Tags: China | intervention | Lew | yuan

US Says Has Raised Concern Over China Currency Intervention

Tuesday, 13 May 2014 09:51 AM EDT

The United States has raised concern over a recent fall in China's yuan currency and a lack of transparency in suspected currency intervention, a senior U.S. treasury official said on Tuesday.

Chinese officials have showed their continued commitment to reforms to allow market forces to determine interest rates and the exchange rate, despite the country's slower economic growth, the official said.

"Market access and the exchange rate are top priorities for us. The challenge for China is going to be the follow through. These reforms are important to them, and important to us," U.S. Treasury Secretary Jack Lew told a briefing after meeting Chinese officials.

Lew said China needed to move to a market-based exchange rate, following a warning from the Obama administration last month that the yuan was too weak.

The yuan has fallen some 3 percent so far this year, in a move traders said was engineered by the People's Bank of China to shake the market out of the view that it was a one-way bet.

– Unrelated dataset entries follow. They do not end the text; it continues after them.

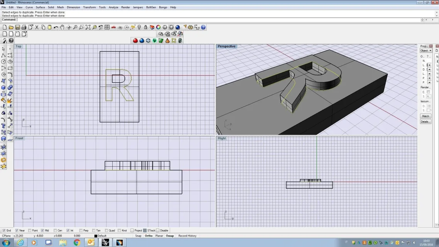
Task: Click the Cut scissors icon
Action: pos(37,27)
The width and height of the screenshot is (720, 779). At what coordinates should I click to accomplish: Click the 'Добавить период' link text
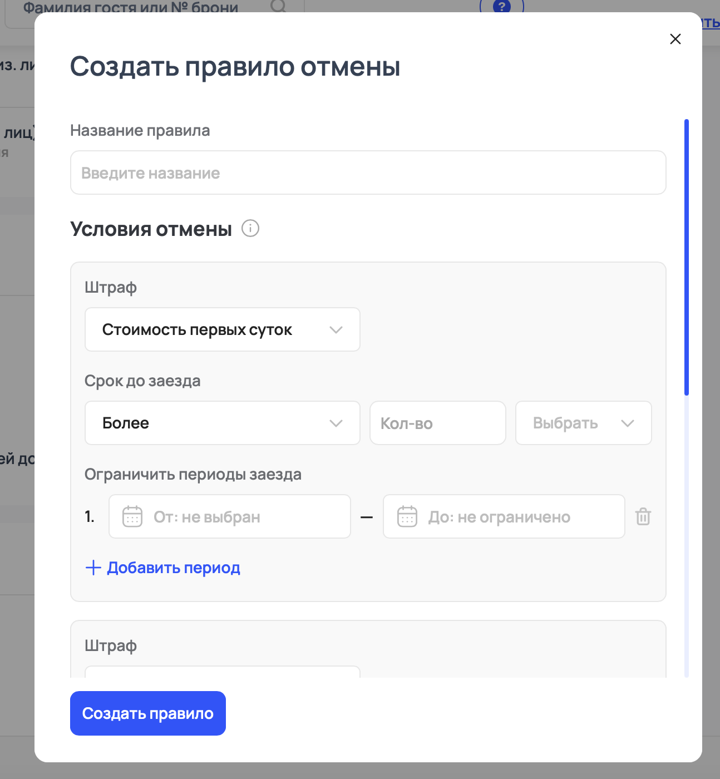click(x=174, y=568)
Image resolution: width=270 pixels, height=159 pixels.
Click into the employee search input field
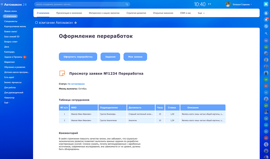pos(79,4)
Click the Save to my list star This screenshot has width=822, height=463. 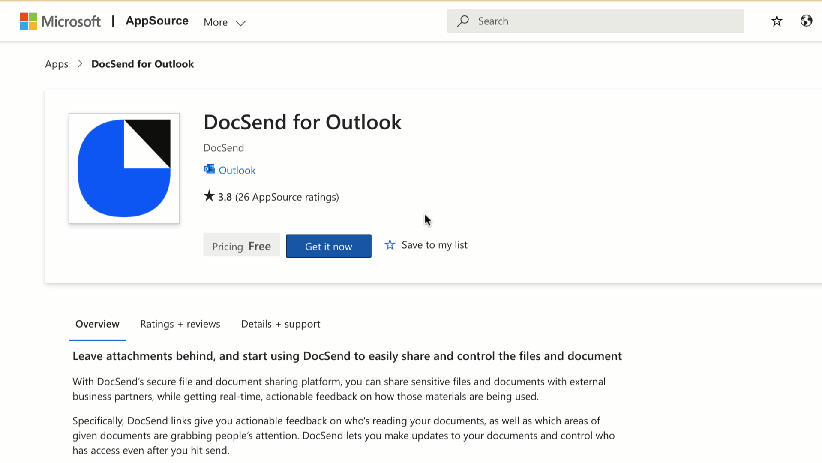[390, 245]
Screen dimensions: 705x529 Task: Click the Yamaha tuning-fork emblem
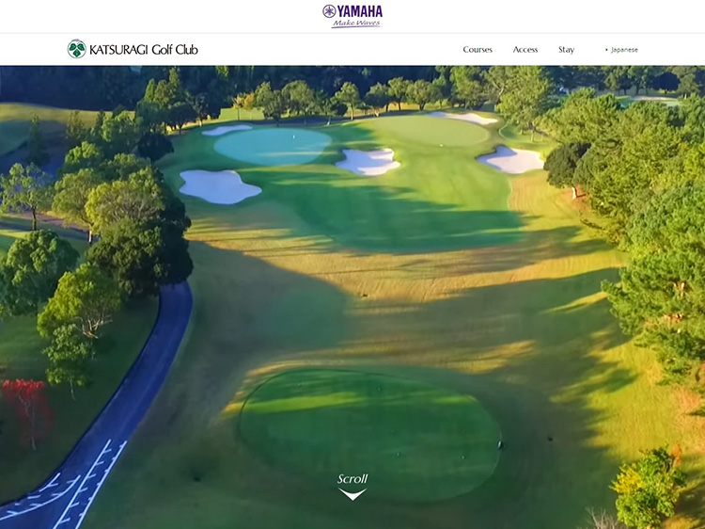329,11
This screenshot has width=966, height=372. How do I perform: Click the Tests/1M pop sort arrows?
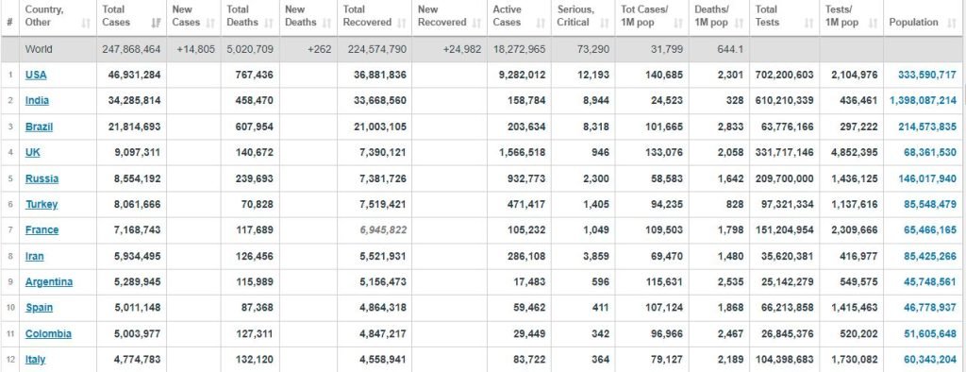pos(873,23)
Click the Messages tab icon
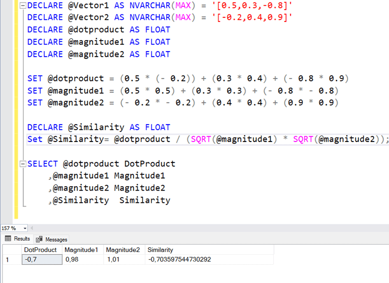This screenshot has width=389, height=283. 40,239
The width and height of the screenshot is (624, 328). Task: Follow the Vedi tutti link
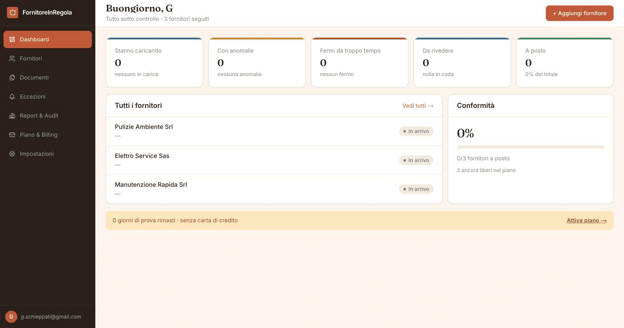[x=418, y=106]
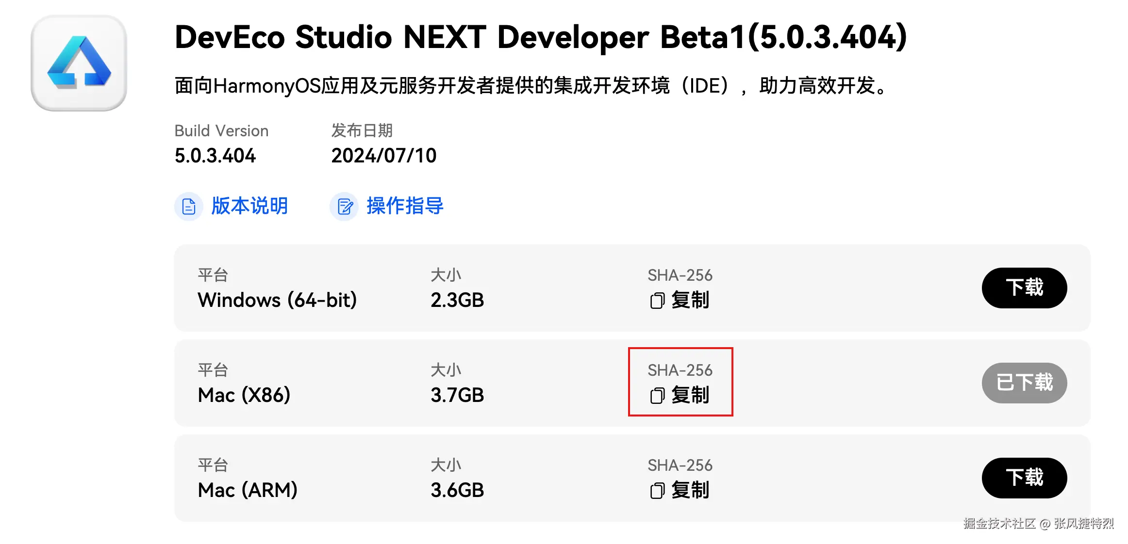Select the Windows (64-bit) platform label
This screenshot has width=1128, height=544.
pos(277,300)
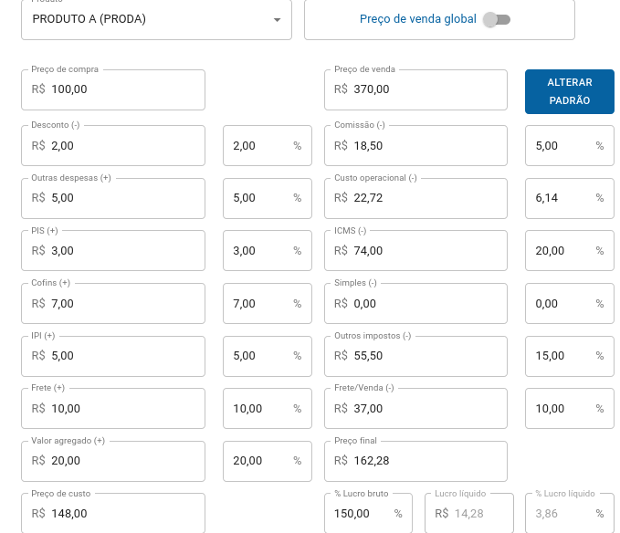Click the Preço final field
This screenshot has width=620, height=533.
click(x=415, y=461)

During a meeting with the U.S. treasury official, Chinese officials also expressed confidence that they would be able to achieve the government's economic growth target of around 7.5 percent this year, the U.S. official added.

Vice Finance Minister Zhu Guangyao said on Tuesday that China would not take large-scale stimulus measures to smooth short-term growth fluctuations, as the country's basic economic situation has not changed.

His comments came after official April data showed across-the-board weakness in activity, with data from output to investment and consumption all missing market expectations, sparking new calls for Beijing to ease policies to shore up growth.

"We believe that China has the policy tools to manage issues that may arise," Lew said.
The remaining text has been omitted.